I think there are some confusions here. synthetic.vcf
that is needed for training and the ensemble tsv file that is generated by SomaticSeq.Wrapper.sh
are two separate things.
-
If you don't have a training data with known truth VCF: as noted here to generate training data you should follow the BAMSurgeon workflow that gives you synthetic bams and truth vcf file (In fact it gives a
synthetic_snvs.vcf
and asynthetic_indels.leftAlign.vcf
. you need to combine them to a single VCF). These training data can then be used in NeuSomatic. -
Regardless of how you get your data you can run NeuSomatic in standalone or ensmeble modes (in training or calling phases). Details can be found here. The process you mentioned with give you
ensemble_ann.tsv
that can be used in ensemble mode. So, this tsv file is only output of other callers for your data and should not be used as truth vcf.
In addition, from the few lines of the VCF you have provided, I see that the VCF is in the wrong format. You need a header line like ##fileformat=VCFv4.2
in the first line of VCF that specifies the format.
thanks. you are right, clearly got confused.....I fixed it. The VCF is ok. I just sent you a few lines. Now, I rerun it, but got another error at preprocess stage. Below I am reporting the relevant part of the error message. It is failing at find_records.
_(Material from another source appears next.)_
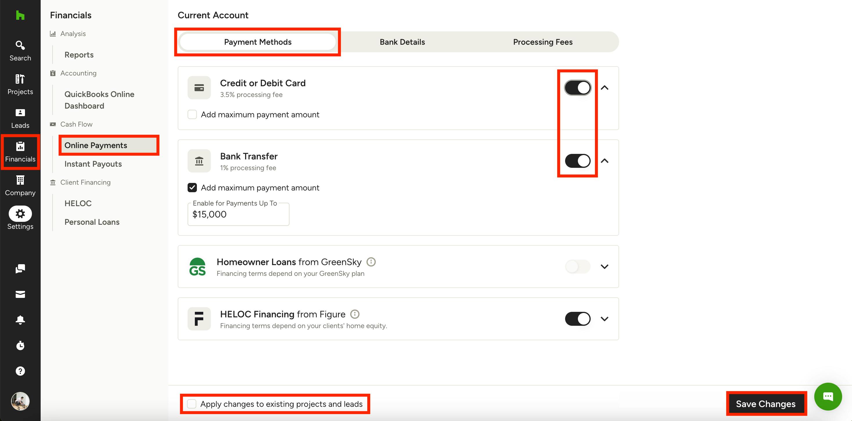
Task: Open the Leads section icon
Action: [20, 118]
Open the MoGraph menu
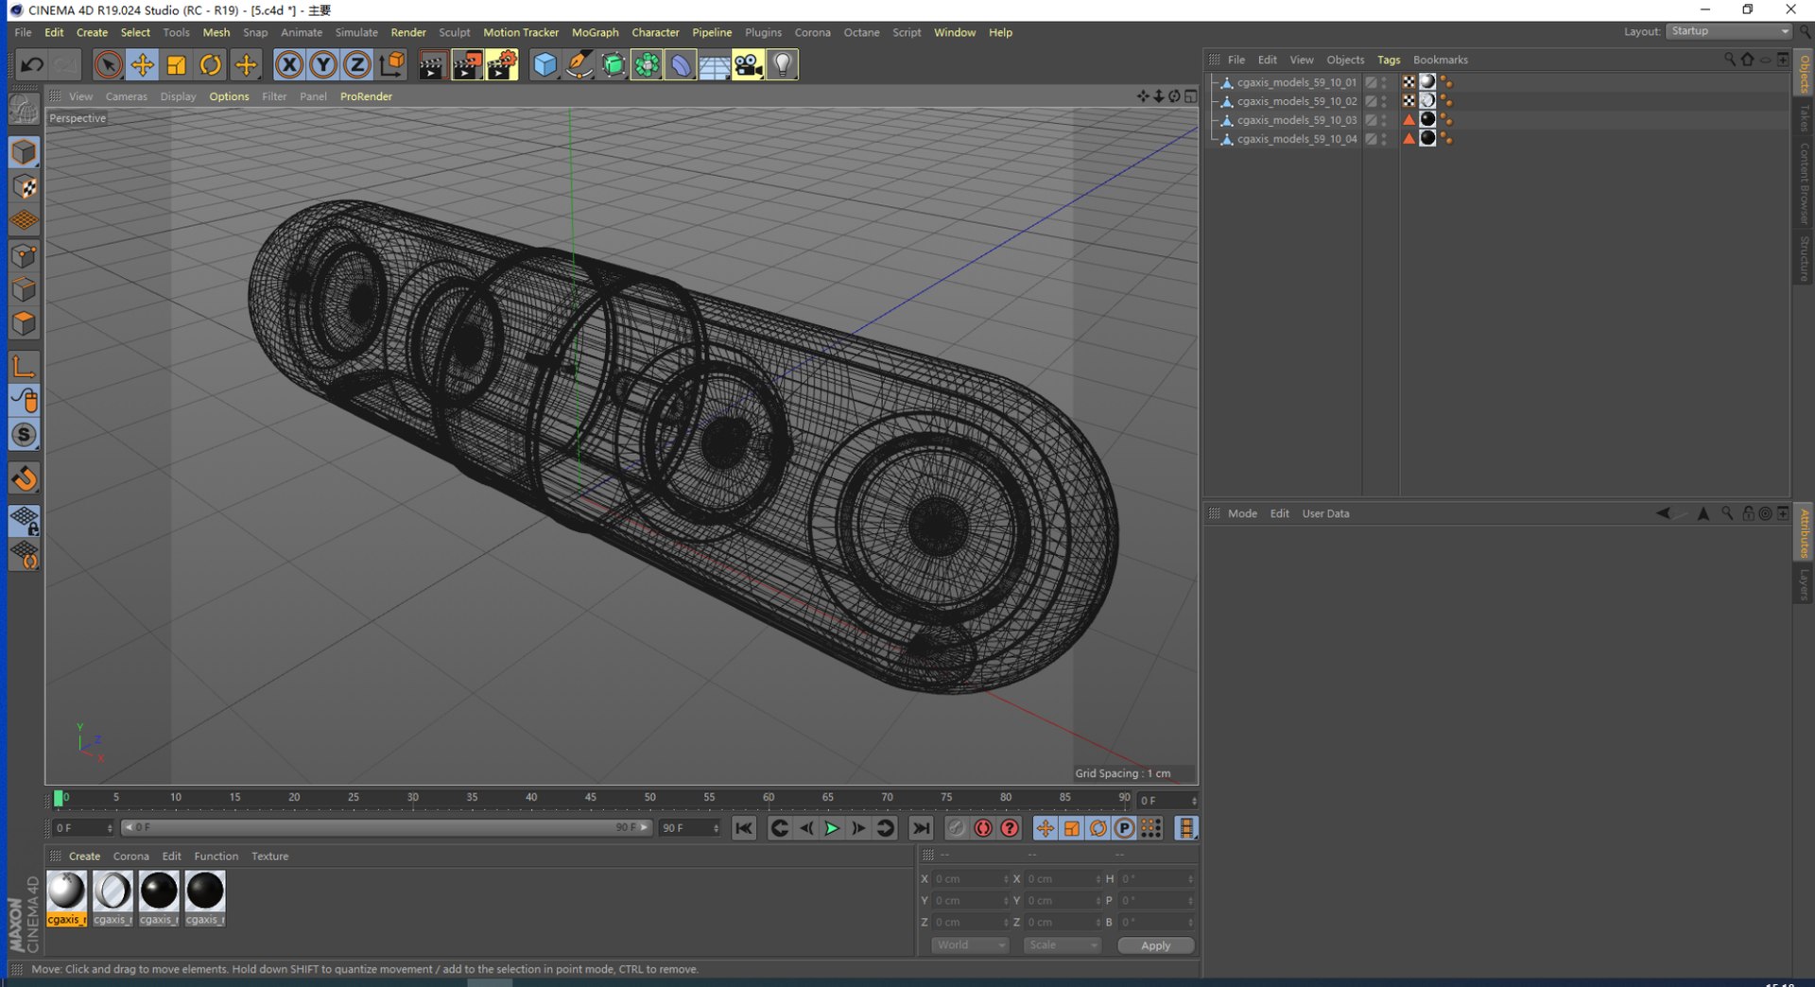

What else am I doing wrong ? Just in case, here is how I joined snvs and indels bcftools concat -a -o synthetic.vcf.gz -O z synthetic_snvs.vcf.gz synthetic_indels.leftAlign.vcf.gz
Thanks for your help!
INFO 2020-04-04 21:25:27,955 find_records (ForkPoolWorker-54) N_none: 536 INFO 2020-04-04 21:25:27,956 find_records (ForkPoolWorker-55) N_none: 531 INFO 2020-04-04 21:25:27,964 find_records (ForkPoolWorker-46) N_none: 531 ERROR 2020-04-04 21:25:27,974 find_records (ForkPoolWorker-51) Traceback (most recent call last): File "neusomatic/neusomatic/python/generate_dataset.py", line 1055, in find_records mt2, eqs2 = push_lr(fasta_file, mt, 2) File "neusomatic/neusomatic/python/generate_dataset.py", line 728, in push_lr assert(fasta_file.fetch((c), p - 1, p - 1 + len(r)).upper() == r) AssertionError
ERROR 2020-04-04 21:25:27,974 find_records (ForkPoolWorker-51)
INFO 2020-04-04 21:25:27,988 find_records (ForkPoolWorker-44) N_none: 484
INFO 2020-04-04 21:25:27,997 find_records (ForkPoolWorker-60) N_none: 497
ERROR 2020-04-04 21:25:28,009 main Traceback (most recent call last):
File "neusomatic/neusomatic/python/preprocess.py", line 435, in
ERROR 2020-04-04 21:25:28,010 main Aborting!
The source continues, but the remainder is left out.